O parlamentar ressaltou que os alunos matriculados na rede pública estadual de ensino, tanto no ensino regular, na educação de jovens e adultos ou em outras modalidades, inclusive os alunos da Universidade Estadual do Piauí, têm o direito à expedição da sua identificação estudantil sem nenhum ônus. Segundo ele,  essa é uma responsabilidade do Governo através das instituições públicas de ensino.

Marden afirmou que atualmente os estudantes da rede pública pagam valores a entidades privadas para terem acesso à cédula de identidade estudantil. Para ele, é algo incompreensível já que as instituições de ensino são públicas e não se sabe para onde vão os recursos aferidos pelas instituições privadas que, segundo o parlamentar, “lucram” com o atual sistema.
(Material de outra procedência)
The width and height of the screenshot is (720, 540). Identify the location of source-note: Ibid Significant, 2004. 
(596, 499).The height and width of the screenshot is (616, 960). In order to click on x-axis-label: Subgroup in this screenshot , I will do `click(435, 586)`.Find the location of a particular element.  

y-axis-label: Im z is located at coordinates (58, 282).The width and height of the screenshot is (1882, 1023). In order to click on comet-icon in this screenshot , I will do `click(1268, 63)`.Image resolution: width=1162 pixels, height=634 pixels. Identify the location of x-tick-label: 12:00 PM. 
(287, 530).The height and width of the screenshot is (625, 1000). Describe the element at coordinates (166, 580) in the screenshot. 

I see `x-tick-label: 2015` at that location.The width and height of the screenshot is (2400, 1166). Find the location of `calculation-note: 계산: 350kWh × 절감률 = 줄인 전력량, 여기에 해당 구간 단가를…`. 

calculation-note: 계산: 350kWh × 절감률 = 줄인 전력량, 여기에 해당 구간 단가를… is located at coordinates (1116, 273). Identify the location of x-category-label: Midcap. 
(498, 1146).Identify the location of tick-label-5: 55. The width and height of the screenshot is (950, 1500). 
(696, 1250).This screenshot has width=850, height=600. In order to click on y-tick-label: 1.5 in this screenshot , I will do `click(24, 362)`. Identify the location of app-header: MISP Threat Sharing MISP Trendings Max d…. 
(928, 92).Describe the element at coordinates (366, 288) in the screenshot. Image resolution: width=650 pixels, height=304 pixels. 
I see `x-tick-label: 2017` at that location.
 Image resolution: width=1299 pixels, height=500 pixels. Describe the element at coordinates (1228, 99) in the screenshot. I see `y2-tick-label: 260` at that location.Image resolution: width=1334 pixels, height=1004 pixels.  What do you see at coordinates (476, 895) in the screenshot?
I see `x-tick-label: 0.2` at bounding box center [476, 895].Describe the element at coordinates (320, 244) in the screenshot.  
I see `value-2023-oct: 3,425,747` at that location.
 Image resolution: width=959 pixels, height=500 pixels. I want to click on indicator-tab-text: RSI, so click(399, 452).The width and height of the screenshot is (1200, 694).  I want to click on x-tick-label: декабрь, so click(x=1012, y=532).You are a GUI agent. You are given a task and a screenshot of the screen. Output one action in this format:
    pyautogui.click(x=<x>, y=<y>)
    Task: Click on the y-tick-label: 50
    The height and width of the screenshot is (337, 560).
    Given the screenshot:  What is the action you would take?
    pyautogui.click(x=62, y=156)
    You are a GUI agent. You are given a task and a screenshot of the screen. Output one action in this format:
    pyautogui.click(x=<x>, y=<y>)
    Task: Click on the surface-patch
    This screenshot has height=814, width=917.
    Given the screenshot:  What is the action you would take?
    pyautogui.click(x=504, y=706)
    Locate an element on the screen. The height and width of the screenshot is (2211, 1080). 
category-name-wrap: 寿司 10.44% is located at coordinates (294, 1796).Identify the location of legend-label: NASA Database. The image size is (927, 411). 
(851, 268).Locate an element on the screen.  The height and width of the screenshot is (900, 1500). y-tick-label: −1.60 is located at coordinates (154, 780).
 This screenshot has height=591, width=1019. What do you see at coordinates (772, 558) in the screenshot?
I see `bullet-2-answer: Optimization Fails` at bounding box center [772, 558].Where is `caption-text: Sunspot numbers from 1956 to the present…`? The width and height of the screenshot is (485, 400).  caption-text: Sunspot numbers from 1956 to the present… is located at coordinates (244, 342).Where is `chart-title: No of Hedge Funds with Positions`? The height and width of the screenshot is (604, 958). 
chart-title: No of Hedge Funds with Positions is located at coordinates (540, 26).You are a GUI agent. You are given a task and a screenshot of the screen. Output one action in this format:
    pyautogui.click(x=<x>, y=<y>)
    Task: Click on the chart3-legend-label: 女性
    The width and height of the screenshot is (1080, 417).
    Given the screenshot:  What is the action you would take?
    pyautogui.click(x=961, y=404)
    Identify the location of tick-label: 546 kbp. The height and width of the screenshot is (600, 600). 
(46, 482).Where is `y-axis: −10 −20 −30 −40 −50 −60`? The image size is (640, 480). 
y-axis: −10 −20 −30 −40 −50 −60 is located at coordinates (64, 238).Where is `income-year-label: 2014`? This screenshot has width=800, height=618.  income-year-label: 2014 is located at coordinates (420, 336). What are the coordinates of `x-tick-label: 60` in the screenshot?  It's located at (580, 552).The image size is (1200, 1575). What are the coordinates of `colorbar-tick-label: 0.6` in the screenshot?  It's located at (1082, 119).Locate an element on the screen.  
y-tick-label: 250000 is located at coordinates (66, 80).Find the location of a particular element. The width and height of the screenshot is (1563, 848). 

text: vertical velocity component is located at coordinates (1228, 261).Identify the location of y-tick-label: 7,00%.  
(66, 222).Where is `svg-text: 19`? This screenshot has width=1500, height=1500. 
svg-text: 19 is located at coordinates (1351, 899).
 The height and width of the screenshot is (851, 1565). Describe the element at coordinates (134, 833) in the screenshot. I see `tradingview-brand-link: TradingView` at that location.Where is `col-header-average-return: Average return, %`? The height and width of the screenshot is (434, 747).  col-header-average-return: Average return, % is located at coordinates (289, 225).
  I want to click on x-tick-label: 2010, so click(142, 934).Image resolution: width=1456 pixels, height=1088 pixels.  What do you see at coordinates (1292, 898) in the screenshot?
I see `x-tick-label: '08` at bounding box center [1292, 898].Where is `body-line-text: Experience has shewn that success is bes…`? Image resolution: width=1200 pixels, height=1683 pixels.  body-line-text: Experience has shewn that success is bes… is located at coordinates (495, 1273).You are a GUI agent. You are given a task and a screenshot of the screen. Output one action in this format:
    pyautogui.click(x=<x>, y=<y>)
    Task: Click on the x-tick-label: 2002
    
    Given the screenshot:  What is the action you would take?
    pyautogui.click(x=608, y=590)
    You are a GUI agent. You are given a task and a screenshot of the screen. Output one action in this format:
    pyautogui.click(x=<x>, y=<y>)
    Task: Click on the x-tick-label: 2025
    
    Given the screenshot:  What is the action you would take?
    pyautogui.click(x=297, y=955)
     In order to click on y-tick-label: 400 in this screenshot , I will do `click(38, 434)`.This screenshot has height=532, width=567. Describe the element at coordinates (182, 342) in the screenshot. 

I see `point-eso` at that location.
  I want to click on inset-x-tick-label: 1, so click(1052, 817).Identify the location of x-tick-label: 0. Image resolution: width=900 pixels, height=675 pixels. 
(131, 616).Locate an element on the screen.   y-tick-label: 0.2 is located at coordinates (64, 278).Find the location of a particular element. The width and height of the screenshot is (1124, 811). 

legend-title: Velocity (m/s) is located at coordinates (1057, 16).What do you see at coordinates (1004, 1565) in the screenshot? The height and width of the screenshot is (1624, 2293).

De acordo com o Projeto de Lei 45/2020, aprovado por unanimidade na Assembleia Legislativa, caberá ao Estado, através da Secretaria de Educação, custear a emissão das identidades estudantis, sem nenhum ônus para o aluno. A expedição das carteirinhas de estudante deverá ser feita pela SEDUC, podendo o órgão firmar parcerias com as instituições que hoje realizam o serviço.

“Depois de muitos anos de luta, finalmente conseguimos aprovar a nossa proposta, que prevê a gratuidade das carteirinhas estudantis para os alunos da rede pública estadual, incluindo o ensino universitário (UESPI). Não faz sentido que alunos de famílias de baixa renda, matriculados no ensino público, paguem “taxas” a entidades privadas para terem acesso à sua identificação estudantil. Entendemos que essa é uma obrigação do Governo. Além disso, não existe qualquer transparência para onde vão todos esses recursos pagos a essas entidades privadas, protegidas por um sistema, no mínimo obscuro”, frisou Marden.